Um analista do 451 Group, Raven Zachary, comentando sobre este movimento da IBM: “With MySQL as part of Sun now, IBM sees its open source database future aligned with PostgreSQL through EnterpriseDB. IBM also gains in this move through EnterpriseDB´s Oracle database compatibility, as IBM competes with Oracle via DB2. This is a smart move for IBM”.
Na minha opinião, esta iniciativa não vai afetar os laços da IBM com MySQL, que já fazem parte de uma oferta bundled com o System i. Mas, adquirir uma pequena parte das ações da EnterpriseDB comprova para o mercado que o comprometimento da IBM com o movimento Open Source continua bem intenso.
Mas, quem é a EnterpriseDB? É a maior contribuidora do projeto PostgreSQL, embora comercialize extensões próprias.
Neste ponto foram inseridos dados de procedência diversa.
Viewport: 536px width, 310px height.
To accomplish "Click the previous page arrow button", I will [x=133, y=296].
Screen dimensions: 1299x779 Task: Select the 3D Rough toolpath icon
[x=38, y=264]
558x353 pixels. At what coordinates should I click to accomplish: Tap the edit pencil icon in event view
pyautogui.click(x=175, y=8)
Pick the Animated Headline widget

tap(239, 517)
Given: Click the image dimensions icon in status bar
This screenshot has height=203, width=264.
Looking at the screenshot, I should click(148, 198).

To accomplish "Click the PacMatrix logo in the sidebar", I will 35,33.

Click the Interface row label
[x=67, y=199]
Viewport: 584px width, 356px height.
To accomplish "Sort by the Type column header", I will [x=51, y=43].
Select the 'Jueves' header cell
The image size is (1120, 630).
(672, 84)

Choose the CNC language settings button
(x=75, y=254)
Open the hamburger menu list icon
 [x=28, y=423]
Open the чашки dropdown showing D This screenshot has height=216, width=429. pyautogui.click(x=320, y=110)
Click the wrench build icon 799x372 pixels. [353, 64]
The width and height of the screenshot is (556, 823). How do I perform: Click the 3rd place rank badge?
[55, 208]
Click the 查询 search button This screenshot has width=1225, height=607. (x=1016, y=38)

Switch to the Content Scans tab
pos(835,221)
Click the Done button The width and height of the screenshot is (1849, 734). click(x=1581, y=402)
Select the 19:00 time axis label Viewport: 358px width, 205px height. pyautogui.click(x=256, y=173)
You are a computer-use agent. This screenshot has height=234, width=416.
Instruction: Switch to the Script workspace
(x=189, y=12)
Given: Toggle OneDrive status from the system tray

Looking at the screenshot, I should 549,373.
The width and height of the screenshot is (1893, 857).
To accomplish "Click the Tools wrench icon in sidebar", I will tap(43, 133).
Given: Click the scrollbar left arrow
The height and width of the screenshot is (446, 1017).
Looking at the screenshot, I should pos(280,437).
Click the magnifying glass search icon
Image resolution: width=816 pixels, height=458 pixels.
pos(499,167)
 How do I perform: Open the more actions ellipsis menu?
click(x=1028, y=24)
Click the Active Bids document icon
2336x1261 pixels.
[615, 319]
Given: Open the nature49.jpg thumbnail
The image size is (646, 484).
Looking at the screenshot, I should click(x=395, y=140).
Entre as extensões estão as facilidades de compatibilidade com o Oracle. É um modelo de negócios que envolve estreita parceria com o movimento Open Source. É um modelo adotado por outras iniciativas Open Source como Zimbra e SugarCRM. A empresa está ampliando os laços com a comunidade e está disponibilizando o GridSQL, software de Data Warehousing em GPL 2.0.
A EnterpriseDB, agora com nomes como IBM por trás, pode ter seus produtos avaliados de forma mais positiva pelos CIOs que ainda estejam reticentes de abraçarem produtos Open Source. A compatibilidade com Oracle (que inclui suporte para PL/SQL, store procedures e replicação), a possibilidade de também executar em plataformas mais altas (como mainframes com o Advanced Server 8.2 for Linux on System z e uma versão para System p, em AIX) e ferramentas de migração que permitem mover uma grande parte das aplicações Oracle para EnterpriseDB praticamente sem esforço, abre espaço em muitas corporações que estejam insatisfeitas com os budgets alocados ao Oracle. Outra janela é a exploração do Postgres Plus por ISVs que desenvolvem aplicações com base no Oracle, que agora podem reduzir sensivelmente o custo final de suas soluções.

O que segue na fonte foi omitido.